When the couple moved to New York, Shwen Dji took her daughter to hear the Messiah – a familiar work of art from her upbringing in China – every Christmas at Riverside Church. Her daughter became captivated by the operatic voice. Shwen Dji developed a life-long interest in opera by listening to the Saturday radio broadcast of the Met Opera with her daughter while she ironed the laundry and her daughter did her homework.
Shwen Dji and Franklin Ho were an unusual Chinese couple within their social circles in America in that, while they were very proud of being Chinese, they upheld Christian-Confucian values that influenced the artwork they appreciated, the food they ate, and the lessons they taught their children. The Ho family warmly welcomed non-Chinese guests throughout their time in New York and New Haven.
Franklin was one of the few Chinese-Americans to receive tenure in the United States. He had made notable contributions to the development of modern economic policies in China and the narrative of prominent Chinese leaders from the Republican era (1911-1949)—a major oral history collection that is now housed at Columbia University’s Rare Book and Manuscript Library. When he began teaching at Columbia, he moved his family from New York to New Haven, emphasizing the need to be part of this country rather than part of a large community of Chinese immigrants in New York. The warm embrace of the greater New Haven community from his earlier years as a PhD student at Yale assured Franklin that the move would be ideal for Franklin and Shwen Dji to raise the family.

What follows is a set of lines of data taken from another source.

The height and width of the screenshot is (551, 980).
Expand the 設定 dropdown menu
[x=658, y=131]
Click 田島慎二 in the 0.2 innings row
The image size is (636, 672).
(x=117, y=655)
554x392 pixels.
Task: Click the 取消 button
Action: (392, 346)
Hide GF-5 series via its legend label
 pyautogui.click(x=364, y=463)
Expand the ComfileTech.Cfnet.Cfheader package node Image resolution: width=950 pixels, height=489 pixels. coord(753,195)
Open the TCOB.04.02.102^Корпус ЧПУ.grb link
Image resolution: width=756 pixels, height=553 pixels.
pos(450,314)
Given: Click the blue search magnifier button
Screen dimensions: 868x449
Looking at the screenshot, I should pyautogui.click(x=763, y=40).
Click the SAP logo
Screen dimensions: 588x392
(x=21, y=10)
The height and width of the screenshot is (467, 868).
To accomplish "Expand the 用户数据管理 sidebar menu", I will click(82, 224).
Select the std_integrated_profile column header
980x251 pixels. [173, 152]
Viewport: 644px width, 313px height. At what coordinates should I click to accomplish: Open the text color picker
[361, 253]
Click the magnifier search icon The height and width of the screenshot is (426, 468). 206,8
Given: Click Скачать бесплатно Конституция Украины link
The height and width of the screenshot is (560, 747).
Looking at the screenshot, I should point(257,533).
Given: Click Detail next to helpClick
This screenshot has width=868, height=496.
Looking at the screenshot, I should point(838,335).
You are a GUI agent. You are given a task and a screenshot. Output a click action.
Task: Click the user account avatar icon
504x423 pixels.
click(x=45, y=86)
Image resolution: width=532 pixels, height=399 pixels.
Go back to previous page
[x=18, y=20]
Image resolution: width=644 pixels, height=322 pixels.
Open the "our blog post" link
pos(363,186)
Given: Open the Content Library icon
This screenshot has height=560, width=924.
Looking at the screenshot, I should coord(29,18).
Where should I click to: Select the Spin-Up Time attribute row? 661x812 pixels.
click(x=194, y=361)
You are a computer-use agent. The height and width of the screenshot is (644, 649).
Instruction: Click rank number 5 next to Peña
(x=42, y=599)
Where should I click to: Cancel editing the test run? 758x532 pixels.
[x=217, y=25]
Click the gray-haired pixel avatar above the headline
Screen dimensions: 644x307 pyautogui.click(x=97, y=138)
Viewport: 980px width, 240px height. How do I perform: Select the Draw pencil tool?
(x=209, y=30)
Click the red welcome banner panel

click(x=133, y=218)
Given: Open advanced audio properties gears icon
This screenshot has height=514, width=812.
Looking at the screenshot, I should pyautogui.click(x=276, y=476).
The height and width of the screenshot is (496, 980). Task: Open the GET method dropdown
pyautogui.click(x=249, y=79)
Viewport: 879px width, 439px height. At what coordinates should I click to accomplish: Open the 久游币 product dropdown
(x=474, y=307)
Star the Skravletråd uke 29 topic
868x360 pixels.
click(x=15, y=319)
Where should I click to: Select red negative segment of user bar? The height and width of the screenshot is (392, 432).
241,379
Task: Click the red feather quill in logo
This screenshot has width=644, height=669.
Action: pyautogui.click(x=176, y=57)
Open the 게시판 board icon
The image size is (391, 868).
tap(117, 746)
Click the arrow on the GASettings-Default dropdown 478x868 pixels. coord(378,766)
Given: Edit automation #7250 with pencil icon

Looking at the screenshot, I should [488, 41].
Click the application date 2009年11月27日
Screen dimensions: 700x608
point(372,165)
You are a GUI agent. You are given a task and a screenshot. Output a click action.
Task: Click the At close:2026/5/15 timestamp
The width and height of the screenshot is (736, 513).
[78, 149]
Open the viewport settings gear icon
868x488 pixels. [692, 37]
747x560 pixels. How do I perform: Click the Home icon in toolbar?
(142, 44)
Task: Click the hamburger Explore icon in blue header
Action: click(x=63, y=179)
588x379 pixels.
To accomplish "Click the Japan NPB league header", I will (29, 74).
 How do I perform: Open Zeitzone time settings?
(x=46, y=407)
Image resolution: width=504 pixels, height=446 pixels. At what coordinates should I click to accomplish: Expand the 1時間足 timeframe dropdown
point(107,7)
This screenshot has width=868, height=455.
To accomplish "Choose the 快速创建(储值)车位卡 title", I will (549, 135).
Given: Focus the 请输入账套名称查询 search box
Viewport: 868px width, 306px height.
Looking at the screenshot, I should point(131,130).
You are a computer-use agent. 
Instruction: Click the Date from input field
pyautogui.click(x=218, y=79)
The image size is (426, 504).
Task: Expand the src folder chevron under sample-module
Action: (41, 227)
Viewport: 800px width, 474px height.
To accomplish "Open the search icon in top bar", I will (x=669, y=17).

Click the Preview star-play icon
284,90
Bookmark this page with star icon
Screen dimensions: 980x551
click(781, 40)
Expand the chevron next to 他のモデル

Today, Franklin and Shwen Dji’s children identify with John Adams’ vision of the opportunities for enlightenment each successive generation enjoys in a new century:
I must study Politicks and War that my sons may have liberty to study Mathematicks and Philosophy. My sons ought to study Mathematicks and Philosophy, Geography, natural History, Naval Architecture, navigation, Commerce, and Agriculture, in order to give their Children a right to study Painting, Poetry, Musick, Architecture, Statuary, Tapestry, and Porcelaine. (May 12, 1780, letter to Abigail Adams)
Franklin and Shwen Dji’s six grandchildren each pursued their passions as a jazz musician, a ceramicist, a curator, a writer, a non-profit leader, and an extreme sports athlete. Franklin and Shwen Dji’s early choices led the Ho family toward a future where opportunities were limitless and dreams attainable.